Problem: In every entry below, swap the word "Instruction" for "Goal" and leave everything else as it is.

Recorded data:
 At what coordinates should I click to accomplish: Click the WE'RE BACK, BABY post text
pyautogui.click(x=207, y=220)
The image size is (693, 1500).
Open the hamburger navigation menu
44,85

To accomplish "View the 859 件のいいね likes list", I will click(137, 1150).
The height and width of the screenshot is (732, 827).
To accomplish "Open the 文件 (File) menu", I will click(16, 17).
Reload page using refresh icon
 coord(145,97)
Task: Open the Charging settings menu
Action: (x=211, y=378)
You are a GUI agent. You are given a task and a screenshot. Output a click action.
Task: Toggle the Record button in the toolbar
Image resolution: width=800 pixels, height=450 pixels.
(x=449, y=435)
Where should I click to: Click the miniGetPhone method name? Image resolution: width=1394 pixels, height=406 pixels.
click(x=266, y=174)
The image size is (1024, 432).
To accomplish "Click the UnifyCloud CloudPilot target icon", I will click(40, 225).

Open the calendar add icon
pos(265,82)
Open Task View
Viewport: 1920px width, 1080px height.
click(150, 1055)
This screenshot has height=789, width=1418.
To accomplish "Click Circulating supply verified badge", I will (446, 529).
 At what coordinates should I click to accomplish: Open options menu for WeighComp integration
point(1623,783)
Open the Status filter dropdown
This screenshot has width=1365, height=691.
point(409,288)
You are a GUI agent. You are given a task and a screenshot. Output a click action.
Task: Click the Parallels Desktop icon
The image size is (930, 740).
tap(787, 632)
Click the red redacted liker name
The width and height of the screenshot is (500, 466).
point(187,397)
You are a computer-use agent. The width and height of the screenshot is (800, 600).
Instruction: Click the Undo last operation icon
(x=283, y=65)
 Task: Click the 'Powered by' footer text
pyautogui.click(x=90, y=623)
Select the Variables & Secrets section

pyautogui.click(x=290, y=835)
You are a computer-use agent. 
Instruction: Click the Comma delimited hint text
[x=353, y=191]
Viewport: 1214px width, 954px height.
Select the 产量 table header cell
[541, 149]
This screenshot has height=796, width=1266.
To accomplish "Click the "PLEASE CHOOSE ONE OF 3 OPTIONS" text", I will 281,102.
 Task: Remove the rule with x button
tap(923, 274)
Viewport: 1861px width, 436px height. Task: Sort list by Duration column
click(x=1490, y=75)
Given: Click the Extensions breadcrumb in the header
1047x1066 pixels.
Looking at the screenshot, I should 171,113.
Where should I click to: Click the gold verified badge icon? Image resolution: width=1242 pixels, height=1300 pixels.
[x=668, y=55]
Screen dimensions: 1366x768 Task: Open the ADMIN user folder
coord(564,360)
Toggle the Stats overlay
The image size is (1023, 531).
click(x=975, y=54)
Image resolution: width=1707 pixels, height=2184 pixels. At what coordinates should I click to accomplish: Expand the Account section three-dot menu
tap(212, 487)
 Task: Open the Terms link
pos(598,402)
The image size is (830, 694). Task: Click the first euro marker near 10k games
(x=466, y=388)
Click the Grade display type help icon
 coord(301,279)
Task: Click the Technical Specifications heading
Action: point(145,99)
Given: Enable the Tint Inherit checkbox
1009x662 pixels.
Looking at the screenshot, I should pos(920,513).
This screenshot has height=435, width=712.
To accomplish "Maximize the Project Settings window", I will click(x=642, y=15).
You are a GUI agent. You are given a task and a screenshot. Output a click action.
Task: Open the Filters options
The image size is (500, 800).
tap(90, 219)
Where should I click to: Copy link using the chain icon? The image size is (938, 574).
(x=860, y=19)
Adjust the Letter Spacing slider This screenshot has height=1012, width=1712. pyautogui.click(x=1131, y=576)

Complete output:
 At what coordinates should I click to accomplish: Click the WE'RE BACK, BABY post text
pyautogui.click(x=207, y=220)
The image size is (693, 1500).
Open the hamburger navigation menu
44,85

To accomplish "View the 859 件のいいね likes list", I will click(137, 1150).
The height and width of the screenshot is (732, 827).
To accomplish "Open the 文件 (File) menu", I will click(16, 17).
Reload page using refresh icon
 coord(145,97)
Task: Open the Charging settings menu
Action: (x=211, y=378)
You are a GUI agent. You are given a task and a screenshot. Output a click action.
Task: Toggle the Record button in the toolbar
Image resolution: width=800 pixels, height=450 pixels.
(x=449, y=435)
Where should I click to: Click the miniGetPhone method name? Image resolution: width=1394 pixels, height=406 pixels.
click(x=266, y=174)
The image size is (1024, 432).
To accomplish "Click the UnifyCloud CloudPilot target icon", I will click(40, 225).

Open the calendar add icon
pos(265,82)
Open Task View
Viewport: 1920px width, 1080px height.
click(150, 1055)
This screenshot has height=789, width=1418.
To accomplish "Click Circulating supply verified badge", I will (446, 529).
 At what coordinates should I click to accomplish: Open options menu for WeighComp integration
point(1623,783)
Open the Status filter dropdown
This screenshot has width=1365, height=691.
point(409,288)
You are a GUI agent. You are given a task and a screenshot. Output a click action.
Task: Click the Parallels Desktop icon
The image size is (930, 740).
tap(787, 632)
Click the red redacted liker name
The width and height of the screenshot is (500, 466).
point(187,397)
You are a computer-use agent. The width and height of the screenshot is (800, 600).
Goal: Click the Undo last operation icon
(x=283, y=65)
 Task: Click the 'Powered by' footer text
pyautogui.click(x=90, y=623)
Select the Variables & Secrets section

pyautogui.click(x=290, y=835)
You are a computer-use agent. 
Goal: Click the Comma delimited hint text
[x=353, y=191]
Viewport: 1214px width, 954px height.
Select the 产量 table header cell
[541, 149]
This screenshot has height=796, width=1266.
To accomplish "Click the "PLEASE CHOOSE ONE OF 3 OPTIONS" text", I will 281,102.
 Task: Remove the rule with x button
tap(923, 274)
Viewport: 1861px width, 436px height. Task: Sort list by Duration column
click(x=1490, y=75)
Given: Click the Extensions breadcrumb in the header
1047x1066 pixels.
Looking at the screenshot, I should 171,113.
Where should I click to: Click the gold verified badge icon? Image resolution: width=1242 pixels, height=1300 pixels.
[x=668, y=55]
Screen dimensions: 1366x768 Task: Open the ADMIN user folder
coord(564,360)
Toggle the Stats overlay
The image size is (1023, 531).
click(x=975, y=54)
Image resolution: width=1707 pixels, height=2184 pixels. At what coordinates should I click to accomplish: Expand the Account section three-dot menu
tap(212, 487)
 Task: Open the Terms link
pos(598,402)
The image size is (830, 694). Task: Click the first euro marker near 10k games
(x=466, y=388)
Click the Grade display type help icon
 coord(301,279)
Task: Click the Technical Specifications heading
Action: point(145,99)
Given: Enable the Tint Inherit checkbox
1009x662 pixels.
Looking at the screenshot, I should pos(920,513).
This screenshot has height=435, width=712.
To accomplish "Maximize the Project Settings window", I will click(x=642, y=15).
You are a GUI agent. You are given a task and a screenshot. Output a click action.
Task: Open the Filters options
The image size is (500, 800).
tap(90, 219)
Where should I click to: Copy link using the chain icon? The image size is (938, 574).
(x=860, y=19)
Adjust the Letter Spacing slider This screenshot has height=1012, width=1712. pyautogui.click(x=1131, y=576)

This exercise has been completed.